Among my favorites works of art is one by Albrecht Durer. It is a gray and white brush drawing on blue-grounded paper, entitled the “Hands of the Apostle,” generally known as “The Praying Hands.”  It is one of the most reproduced works of art by the German artist. It reminds me that self-effacing persons still put their hands together to speak to their Creator.  I love the hands Durer drew. I believe Durer’s drawing is truly representative of what Labor Day is all about.

Before my eyes were clear I could wrap my tiny hand around my mother’s finger. I knew who she was by the way she touched me. I held my children when they were barely more than a handful. I learned to count on my fingers; I pointed at words in a book before I could say them. My clumsy fingers struggled with shoe laces; my hands pumped air into balloon bicycle tires; I helped my mother scrub clothes on a washboard, then used my hands to wring moisture from clothes before hanging them with my hands on a taut clothesline.

My first clothes were hand-me-downs from older brothers and I learned many things about life, first hand, at the hands of those brothers.

1 wrapped my hands around the handle of white ash baseball bat, then worked them hand over hand on the bat to earn the right to handpick members of a team;  and though the experience is years behind me I can still remember the way red raised laces on a leather baseball felt when I gripped it with my hands.

I folded newspapers with my hands; stacked cans on supermarket shelves with my hands; and wrapped banding wire around red hot steel coils with my hands.

I enjoy the luxury of producing my thoughts on a word processor. Once I wrote  with an electric typewriter. Before that with an old Remington manual. Before that with a No. 2 pencil on yellow, lined paper. Regardless of the method my hands translated my thoughts almost faster than I could think them.

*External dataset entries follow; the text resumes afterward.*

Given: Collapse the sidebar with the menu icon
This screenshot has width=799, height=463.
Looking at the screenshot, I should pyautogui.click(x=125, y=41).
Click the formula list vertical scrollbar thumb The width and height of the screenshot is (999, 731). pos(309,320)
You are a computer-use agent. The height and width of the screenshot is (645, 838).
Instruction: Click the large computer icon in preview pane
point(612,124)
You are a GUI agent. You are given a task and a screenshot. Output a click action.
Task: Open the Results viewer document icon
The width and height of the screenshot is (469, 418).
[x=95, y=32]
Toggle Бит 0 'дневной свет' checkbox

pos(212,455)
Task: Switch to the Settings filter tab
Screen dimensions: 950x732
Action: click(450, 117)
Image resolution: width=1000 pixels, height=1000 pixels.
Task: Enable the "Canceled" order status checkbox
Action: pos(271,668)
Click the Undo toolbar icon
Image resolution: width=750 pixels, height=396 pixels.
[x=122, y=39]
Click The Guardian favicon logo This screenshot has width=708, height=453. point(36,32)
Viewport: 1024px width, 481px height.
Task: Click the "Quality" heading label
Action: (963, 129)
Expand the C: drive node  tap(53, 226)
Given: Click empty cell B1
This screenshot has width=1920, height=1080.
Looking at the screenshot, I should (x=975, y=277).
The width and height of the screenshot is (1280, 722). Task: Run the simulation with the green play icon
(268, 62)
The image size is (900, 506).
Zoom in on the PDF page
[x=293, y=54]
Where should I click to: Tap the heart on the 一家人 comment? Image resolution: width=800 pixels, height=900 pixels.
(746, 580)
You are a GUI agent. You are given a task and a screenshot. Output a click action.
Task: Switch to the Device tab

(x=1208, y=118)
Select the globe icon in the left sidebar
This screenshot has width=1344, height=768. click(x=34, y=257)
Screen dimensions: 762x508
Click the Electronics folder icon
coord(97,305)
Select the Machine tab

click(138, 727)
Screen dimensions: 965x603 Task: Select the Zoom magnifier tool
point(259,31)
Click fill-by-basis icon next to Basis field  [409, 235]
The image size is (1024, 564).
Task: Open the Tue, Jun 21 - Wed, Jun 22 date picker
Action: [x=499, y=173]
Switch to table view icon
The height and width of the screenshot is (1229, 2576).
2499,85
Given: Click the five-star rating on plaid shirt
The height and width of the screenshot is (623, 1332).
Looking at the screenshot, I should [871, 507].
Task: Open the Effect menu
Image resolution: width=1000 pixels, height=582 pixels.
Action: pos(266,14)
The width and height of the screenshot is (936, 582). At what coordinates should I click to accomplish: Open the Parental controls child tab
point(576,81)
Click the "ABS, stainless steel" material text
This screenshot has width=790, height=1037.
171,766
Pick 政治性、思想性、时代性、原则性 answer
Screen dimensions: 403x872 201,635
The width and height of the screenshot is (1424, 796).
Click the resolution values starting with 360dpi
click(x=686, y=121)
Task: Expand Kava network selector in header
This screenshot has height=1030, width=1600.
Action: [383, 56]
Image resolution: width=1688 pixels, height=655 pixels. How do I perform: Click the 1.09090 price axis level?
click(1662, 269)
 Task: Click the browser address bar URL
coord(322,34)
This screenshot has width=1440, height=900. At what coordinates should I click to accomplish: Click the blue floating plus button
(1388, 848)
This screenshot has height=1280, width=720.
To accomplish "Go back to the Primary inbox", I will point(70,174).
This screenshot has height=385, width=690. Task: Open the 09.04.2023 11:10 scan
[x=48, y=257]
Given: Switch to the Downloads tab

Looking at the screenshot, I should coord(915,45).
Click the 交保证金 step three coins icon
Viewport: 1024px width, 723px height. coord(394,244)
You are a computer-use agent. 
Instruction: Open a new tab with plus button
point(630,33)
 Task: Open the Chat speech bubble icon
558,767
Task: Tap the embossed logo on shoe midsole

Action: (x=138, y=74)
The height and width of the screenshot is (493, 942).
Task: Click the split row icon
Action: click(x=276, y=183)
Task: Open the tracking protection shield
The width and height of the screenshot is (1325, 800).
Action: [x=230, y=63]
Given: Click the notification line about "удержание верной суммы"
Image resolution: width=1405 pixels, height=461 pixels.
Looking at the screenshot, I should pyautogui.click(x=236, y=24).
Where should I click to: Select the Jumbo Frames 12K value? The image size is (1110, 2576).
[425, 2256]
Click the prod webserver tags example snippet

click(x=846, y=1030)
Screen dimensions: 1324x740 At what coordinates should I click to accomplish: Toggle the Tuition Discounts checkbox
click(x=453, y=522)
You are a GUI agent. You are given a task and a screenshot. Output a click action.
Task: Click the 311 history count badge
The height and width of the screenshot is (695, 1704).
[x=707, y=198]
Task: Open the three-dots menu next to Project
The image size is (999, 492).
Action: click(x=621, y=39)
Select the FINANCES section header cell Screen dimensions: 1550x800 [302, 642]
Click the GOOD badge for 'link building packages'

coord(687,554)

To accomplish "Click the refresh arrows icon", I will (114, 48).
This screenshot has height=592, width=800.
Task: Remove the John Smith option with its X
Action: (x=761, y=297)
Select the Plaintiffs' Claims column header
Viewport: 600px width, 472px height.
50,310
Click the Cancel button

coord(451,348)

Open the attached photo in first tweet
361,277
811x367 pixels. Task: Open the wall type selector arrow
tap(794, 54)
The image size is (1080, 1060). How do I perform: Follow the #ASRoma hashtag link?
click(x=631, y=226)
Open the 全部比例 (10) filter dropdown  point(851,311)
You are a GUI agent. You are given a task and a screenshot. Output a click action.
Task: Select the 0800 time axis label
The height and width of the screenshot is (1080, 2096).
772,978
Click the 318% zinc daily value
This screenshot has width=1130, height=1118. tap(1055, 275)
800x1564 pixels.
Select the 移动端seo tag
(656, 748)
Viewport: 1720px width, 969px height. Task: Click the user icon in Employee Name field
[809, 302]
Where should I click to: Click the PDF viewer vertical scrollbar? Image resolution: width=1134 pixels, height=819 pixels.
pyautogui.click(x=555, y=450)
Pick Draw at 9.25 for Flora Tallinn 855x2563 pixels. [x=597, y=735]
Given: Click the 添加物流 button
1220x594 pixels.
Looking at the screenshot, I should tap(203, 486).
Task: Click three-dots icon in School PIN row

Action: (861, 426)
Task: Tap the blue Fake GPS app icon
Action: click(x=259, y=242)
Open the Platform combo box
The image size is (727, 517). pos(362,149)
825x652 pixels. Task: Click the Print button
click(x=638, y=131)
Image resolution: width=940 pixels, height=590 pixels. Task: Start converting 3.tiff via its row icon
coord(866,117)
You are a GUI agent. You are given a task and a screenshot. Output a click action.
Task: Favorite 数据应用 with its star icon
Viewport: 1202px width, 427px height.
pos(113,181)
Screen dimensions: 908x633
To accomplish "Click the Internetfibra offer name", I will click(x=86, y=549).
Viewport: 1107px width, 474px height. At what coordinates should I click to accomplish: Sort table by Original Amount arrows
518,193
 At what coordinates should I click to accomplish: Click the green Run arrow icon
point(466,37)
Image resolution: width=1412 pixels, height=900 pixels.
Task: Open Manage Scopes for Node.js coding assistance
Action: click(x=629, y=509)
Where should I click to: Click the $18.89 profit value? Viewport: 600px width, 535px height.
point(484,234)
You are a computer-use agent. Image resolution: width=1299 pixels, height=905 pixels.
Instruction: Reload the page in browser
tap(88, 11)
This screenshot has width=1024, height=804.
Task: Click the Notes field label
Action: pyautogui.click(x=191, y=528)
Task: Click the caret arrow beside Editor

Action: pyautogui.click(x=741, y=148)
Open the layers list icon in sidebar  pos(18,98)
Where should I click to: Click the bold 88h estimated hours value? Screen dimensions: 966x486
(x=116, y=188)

In the morning few pleasures are more rewarding than wrapping my hands around a ceramic cup of hot coffee,  then using them to turn to the pages of the morning newspaper.

I used my hands to slide a gold band on a young woman’s hand, then walked through forty-five years of life holding hands with her until her hand slipped from mine as she slipped away from this world. Now, years later, my heart does handsprings over the love of woman who is hands down the sweetest person I know.

How does all of this relate to Labor Day?  It reminds me that before there was an implement to dig into the earth to plant seeds,  men dug with their hands to find root vegetables. Before there were plows, there were hands. Before there was any kind of machine to make products or to farm the land,  the work was done by hand. In short, before there was capitol there was labor. The two go hand in hand to create the greatest nation the world has ever seen. Both must recognize the value of the other. Let’s put our hands together and pray that they do.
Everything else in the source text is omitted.